And that’s the singular beauty about The Dirty Projectors. They are a weird, acquired taste. What makes the Projectors so weird is their compositional style—a peculiar blend of smooth, experimental art school chamber R&B pop. Maybe the defining Dirty Projectors “trope” is that they almost never quite sing the right note. Actual notes are so overrated, the band suggests, and isn’t it more interesting to find the path to the pitch rather than just starting with the right one straight away? This kind of schmaltz produces jarring harmonies that sound like a voice attached to a knob or slider you can move up or down—a really cool effect.

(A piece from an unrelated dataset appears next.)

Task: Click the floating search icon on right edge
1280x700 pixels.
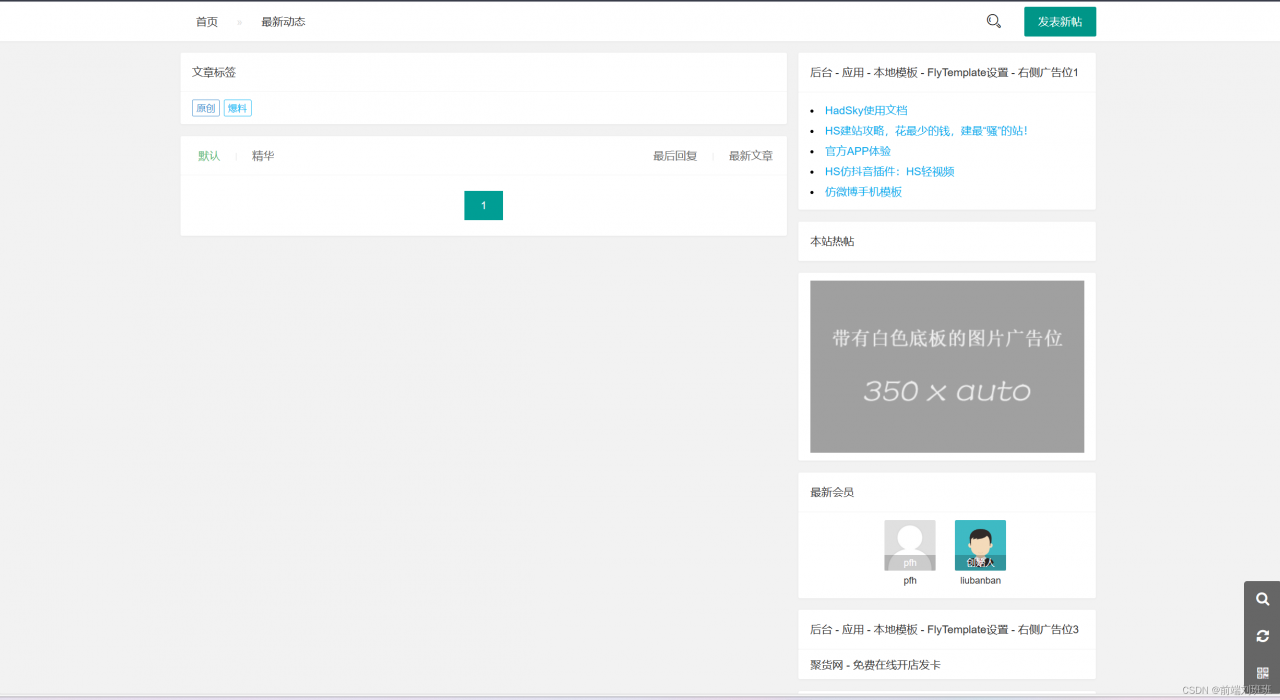Action: [1261, 599]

On their 2009 Domino Records debut Bitte Orca, which spawned R&B-inspired joints like “Cannibal Resource,” the energetic “Useful Chamber,” and “Stillness is the Move”—a record so smooth that even Solange Knowles, Beyoncé’s little sister and sometimes DJ on the Brooklyn scene, memorably covered it—you notice the ways Longstreth plays with traditional sonic form. On the nature focused Mount Wittenberg Orca, a follow up EP based on a collaboration with Bjork that was released in 2010, the band plays with sound and form in a way that could potentially annoy the untrained Projector fan, but the point is that your sense of how a song should sound is challenged.

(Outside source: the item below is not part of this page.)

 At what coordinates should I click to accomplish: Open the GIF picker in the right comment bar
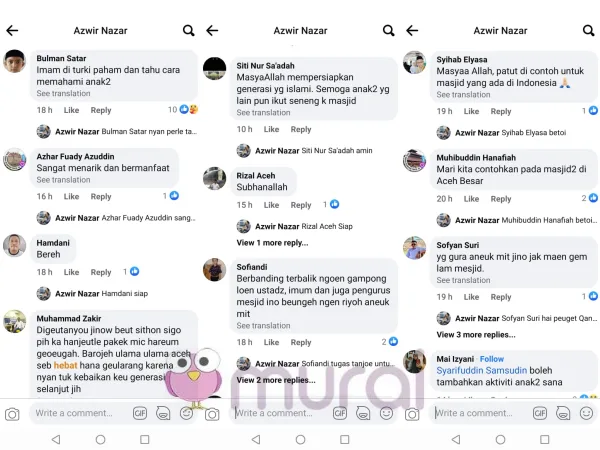click(540, 413)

Dirty Projectors may be an indie rock outfit, but they are more like a small experimental chamber ensemble. And to my mind, Swing Lo is not necessarily more direct than their other records, as critics have suggested. Rihanna is direct. Katy Perry is direct. In that world, the popiverse, listeners have to get the point right away—there’s little to no time for exploration. On Swing Lo, you discover this record at each listen and its surprises work on you until you find you can’t stop listening to it.